Please rewrite the part that opens with the line containing "The image size is (572, 623)." and runs through the last of the lines, swapping "Select" for "Choose" and leaving everything else as it is. Return only that part.
[start EXTRACTED MATERIAL]
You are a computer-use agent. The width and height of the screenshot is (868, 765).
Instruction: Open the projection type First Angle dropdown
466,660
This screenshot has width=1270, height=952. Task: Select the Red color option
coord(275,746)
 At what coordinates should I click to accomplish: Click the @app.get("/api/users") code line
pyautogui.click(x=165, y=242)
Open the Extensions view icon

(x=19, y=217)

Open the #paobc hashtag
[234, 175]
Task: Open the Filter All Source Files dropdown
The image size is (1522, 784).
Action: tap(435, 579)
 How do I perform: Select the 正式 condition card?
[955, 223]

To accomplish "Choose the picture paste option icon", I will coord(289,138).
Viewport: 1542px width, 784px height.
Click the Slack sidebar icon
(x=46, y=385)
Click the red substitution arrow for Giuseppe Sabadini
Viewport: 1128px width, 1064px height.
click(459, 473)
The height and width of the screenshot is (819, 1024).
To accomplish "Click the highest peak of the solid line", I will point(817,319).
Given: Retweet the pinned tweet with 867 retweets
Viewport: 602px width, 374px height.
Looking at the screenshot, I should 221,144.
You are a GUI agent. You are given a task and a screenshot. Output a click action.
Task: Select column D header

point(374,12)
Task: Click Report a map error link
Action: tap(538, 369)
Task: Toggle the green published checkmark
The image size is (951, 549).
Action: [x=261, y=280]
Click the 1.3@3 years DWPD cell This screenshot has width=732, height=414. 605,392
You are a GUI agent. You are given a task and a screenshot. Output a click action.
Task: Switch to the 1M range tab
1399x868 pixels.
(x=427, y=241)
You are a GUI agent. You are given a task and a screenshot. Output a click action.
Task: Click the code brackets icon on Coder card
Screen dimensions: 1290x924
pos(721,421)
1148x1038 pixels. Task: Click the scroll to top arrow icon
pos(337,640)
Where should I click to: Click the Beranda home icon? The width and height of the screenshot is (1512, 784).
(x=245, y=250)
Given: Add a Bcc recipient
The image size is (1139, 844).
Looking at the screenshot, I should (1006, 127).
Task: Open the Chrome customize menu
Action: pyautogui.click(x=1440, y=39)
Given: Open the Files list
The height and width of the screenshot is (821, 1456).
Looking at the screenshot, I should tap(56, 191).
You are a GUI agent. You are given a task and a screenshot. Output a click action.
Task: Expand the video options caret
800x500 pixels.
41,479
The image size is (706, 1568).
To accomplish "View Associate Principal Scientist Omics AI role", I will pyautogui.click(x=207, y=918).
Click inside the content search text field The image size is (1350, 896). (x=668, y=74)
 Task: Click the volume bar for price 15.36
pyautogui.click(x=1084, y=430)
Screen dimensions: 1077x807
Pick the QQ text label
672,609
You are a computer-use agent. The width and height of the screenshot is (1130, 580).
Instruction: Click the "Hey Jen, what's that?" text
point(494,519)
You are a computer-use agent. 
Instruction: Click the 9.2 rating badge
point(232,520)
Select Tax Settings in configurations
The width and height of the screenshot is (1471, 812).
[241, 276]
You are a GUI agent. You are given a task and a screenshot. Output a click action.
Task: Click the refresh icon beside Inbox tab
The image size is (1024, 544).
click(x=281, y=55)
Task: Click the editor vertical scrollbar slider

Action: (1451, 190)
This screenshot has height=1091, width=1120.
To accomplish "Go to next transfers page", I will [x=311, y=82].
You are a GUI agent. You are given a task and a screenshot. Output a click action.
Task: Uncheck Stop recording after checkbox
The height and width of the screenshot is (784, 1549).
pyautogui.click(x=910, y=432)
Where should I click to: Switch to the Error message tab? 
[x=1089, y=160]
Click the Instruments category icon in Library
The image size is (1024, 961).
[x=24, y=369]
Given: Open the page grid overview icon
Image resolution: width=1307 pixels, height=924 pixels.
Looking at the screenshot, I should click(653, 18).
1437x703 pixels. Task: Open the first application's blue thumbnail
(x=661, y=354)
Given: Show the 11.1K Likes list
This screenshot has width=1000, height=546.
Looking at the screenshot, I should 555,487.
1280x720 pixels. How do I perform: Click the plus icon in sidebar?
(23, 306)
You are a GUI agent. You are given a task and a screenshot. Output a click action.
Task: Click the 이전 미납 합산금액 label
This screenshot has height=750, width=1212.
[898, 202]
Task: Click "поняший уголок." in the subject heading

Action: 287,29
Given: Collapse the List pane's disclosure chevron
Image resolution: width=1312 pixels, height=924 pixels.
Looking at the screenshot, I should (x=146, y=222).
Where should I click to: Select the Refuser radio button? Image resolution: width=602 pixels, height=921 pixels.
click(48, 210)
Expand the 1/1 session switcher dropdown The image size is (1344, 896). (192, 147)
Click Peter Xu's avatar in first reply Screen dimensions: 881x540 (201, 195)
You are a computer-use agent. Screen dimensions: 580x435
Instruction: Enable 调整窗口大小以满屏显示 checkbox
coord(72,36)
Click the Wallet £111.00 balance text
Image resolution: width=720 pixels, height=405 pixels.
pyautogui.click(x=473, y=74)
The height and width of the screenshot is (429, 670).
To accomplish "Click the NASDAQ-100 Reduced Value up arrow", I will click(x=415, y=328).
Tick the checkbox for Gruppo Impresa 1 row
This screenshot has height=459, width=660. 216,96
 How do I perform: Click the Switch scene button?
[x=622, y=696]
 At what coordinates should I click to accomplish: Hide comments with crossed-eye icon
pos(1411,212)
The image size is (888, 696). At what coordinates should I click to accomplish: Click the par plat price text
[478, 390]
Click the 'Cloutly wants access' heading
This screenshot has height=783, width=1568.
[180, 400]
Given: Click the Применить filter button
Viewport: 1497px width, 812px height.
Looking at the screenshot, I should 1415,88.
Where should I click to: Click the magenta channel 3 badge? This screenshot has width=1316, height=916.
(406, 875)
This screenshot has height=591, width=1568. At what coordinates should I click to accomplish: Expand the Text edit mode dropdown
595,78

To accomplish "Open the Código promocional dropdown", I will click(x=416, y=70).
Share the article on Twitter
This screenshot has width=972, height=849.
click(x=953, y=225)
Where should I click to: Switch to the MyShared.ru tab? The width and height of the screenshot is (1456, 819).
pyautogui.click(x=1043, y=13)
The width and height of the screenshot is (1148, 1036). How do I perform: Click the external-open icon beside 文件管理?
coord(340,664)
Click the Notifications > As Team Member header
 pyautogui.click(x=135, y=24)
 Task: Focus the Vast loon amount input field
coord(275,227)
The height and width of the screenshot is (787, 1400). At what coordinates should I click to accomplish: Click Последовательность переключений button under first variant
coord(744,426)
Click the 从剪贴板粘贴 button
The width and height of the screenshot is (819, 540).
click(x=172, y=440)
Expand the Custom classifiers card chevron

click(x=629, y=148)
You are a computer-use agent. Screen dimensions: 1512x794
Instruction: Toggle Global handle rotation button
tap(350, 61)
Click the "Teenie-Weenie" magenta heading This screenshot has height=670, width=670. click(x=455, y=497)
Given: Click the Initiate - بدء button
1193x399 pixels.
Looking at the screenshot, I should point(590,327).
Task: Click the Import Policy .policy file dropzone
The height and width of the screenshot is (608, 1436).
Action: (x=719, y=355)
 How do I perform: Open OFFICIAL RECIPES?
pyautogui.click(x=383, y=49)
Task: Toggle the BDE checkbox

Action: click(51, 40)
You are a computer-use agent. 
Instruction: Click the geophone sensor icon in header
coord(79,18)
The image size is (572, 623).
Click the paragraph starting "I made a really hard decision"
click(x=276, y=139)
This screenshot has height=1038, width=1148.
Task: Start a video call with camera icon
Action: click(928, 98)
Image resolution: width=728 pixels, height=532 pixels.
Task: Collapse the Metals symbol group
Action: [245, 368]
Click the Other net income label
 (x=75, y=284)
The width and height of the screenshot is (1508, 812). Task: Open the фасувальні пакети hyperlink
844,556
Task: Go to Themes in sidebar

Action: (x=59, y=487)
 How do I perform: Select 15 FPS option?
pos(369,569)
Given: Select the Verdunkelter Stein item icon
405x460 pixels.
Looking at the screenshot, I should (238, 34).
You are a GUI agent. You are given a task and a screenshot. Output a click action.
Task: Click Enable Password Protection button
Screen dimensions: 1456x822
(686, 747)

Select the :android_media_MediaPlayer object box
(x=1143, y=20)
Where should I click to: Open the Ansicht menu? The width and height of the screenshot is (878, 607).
[end EXTRACTED MATERIAL]
◆ TASK OUTPUT
The image size is (572, 623).
Click the paragraph starting "I made a really hard decision"
click(x=276, y=139)
This screenshot has height=1038, width=1148.
Task: Start a video call with camera icon
Action: click(928, 98)
Image resolution: width=728 pixels, height=532 pixels.
Task: Collapse the Metals symbol group
Action: [245, 368]
Click the Other net income label
 (x=75, y=284)
The width and height of the screenshot is (1508, 812). Task: Open the фасувальні пакети hyperlink
844,556
Task: Go to Themes in sidebar

Action: (x=59, y=487)
 How do I perform: Choose 15 FPS option?
pos(369,569)
Given: Choose the Verdunkelter Stein item icon
405x460 pixels.
Looking at the screenshot, I should (238, 34).
You are a GUI agent. You are given a task and a screenshot. Output a click action.
Task: Click Enable Password Protection button
Screen dimensions: 1456x822
(686, 747)

Choose the :android_media_MediaPlayer object box
(x=1143, y=20)
Where should I click to: Open the Ansicht menu? The width and height of the screenshot is (878, 607).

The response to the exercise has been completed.